MobileFirst Analytics - Planning for Production
MobileFirst Analytics – Pre-production
Part of the value of MobileFirst Platform (MFP) Foundation is the out-of-the-box, simple, integrated analytics reporting and console you deploy so you can see a near live view of your infrastructure performance, client logs, and many other events and statistics.
This article does not intend to give you the talking points or espouse the benefits of analytics. I hope the value of analytics and in-production client log collection is well understood! The goal here is to give you the proper knowledge to confidently go into production with a robust, ready, and scalable analytics cluster capable of handling the heaviest punishment.
MFP Analytics Server Internals
The underlying data store in the analytics server is ElasticSearch. More than just the data store, ElasticSearch also manages a horizontally scalable cluster of ElasticSearch nodes. Ultimately, then, the analytics server is really just a single ElasticSearch node. We entrust all of the cluster management to ElasticSearch.

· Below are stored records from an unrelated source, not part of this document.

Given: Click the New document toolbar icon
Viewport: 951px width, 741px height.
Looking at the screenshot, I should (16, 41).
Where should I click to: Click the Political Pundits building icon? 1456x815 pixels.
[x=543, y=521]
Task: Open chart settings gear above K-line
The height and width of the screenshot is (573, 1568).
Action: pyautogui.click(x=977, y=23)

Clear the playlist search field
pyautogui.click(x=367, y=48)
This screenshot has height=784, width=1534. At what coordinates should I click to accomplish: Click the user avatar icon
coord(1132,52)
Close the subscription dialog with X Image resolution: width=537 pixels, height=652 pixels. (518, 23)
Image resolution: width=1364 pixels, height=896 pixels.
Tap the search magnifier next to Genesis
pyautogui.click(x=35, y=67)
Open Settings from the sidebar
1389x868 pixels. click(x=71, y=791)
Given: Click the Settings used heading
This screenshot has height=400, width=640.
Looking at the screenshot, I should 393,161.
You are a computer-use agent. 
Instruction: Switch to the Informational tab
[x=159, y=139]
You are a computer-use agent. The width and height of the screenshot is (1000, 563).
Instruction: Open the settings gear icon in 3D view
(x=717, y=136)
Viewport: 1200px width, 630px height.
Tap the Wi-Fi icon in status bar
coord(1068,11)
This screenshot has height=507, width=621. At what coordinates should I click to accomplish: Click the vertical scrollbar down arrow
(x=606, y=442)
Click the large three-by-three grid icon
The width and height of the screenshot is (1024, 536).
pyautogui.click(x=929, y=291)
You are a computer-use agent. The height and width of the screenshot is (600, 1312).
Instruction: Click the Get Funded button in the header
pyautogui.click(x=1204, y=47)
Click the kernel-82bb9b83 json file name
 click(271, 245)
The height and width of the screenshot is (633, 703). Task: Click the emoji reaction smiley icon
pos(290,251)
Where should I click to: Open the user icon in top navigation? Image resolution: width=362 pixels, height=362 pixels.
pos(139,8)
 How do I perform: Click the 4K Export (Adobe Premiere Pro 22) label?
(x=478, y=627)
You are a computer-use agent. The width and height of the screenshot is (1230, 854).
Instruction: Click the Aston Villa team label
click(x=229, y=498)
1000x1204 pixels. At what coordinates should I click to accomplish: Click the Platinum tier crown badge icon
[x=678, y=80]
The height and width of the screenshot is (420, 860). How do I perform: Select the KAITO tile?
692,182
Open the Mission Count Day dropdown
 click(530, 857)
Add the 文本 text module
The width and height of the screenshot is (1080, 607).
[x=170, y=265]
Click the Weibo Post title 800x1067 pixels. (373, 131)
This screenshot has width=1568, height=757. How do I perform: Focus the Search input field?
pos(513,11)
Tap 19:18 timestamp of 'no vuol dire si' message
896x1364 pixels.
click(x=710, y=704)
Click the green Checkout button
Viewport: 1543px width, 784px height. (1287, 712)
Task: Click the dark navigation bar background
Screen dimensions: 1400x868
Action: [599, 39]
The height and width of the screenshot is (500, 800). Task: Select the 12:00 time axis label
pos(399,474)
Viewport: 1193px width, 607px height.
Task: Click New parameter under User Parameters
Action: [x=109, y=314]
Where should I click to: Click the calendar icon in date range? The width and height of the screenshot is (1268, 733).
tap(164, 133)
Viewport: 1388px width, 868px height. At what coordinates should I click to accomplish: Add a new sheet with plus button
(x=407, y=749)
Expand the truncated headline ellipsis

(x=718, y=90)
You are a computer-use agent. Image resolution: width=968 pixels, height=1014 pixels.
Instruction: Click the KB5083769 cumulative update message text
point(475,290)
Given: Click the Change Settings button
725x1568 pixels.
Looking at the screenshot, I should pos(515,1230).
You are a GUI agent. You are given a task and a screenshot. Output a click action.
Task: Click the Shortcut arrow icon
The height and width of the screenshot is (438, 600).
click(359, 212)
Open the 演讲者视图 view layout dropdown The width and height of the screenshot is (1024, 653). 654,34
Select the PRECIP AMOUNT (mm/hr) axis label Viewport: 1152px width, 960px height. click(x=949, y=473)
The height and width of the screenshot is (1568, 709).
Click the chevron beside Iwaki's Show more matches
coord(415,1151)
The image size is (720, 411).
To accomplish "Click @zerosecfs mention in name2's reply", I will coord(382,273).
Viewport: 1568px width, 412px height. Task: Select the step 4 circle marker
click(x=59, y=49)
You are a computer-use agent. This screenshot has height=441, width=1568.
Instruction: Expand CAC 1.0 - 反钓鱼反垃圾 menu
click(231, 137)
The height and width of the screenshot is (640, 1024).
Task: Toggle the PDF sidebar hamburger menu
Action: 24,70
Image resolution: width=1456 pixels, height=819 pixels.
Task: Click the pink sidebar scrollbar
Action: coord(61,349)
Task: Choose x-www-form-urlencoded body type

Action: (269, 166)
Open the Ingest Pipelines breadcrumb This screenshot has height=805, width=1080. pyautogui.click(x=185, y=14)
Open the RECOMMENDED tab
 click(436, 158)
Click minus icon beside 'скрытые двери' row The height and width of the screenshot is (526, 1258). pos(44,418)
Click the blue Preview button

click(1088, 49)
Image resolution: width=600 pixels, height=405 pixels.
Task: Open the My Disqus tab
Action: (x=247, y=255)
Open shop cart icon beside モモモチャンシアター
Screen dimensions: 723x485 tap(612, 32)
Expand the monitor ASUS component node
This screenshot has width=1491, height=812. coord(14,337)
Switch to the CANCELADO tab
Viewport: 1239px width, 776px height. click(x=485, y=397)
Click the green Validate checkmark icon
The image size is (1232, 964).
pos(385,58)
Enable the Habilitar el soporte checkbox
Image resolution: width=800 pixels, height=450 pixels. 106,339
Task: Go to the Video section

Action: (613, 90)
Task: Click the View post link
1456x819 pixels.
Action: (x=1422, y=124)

ElasticSearch gives deployers the opportunity to set some fine-grained configuration parameters. One example is the ability to control all twelve of ElasticSearch’s thread pools. All told, there are perhaps over a hundred configuration parameters you can tune. Don’t do it! Unless you really know what you’re doing, and have specifically identified the need, avoid falling to the temptation to turn the knobs and flip the switches.
There are a few configuration parameters that MFP Analytics Server requires you to consider before going into production. We’ll get into that a bit later.
I strongly encourage you to get familiar with ElasticSearch. It’s documentation will be your primary source for understanding and managing the cluster of MFP Analytics servers.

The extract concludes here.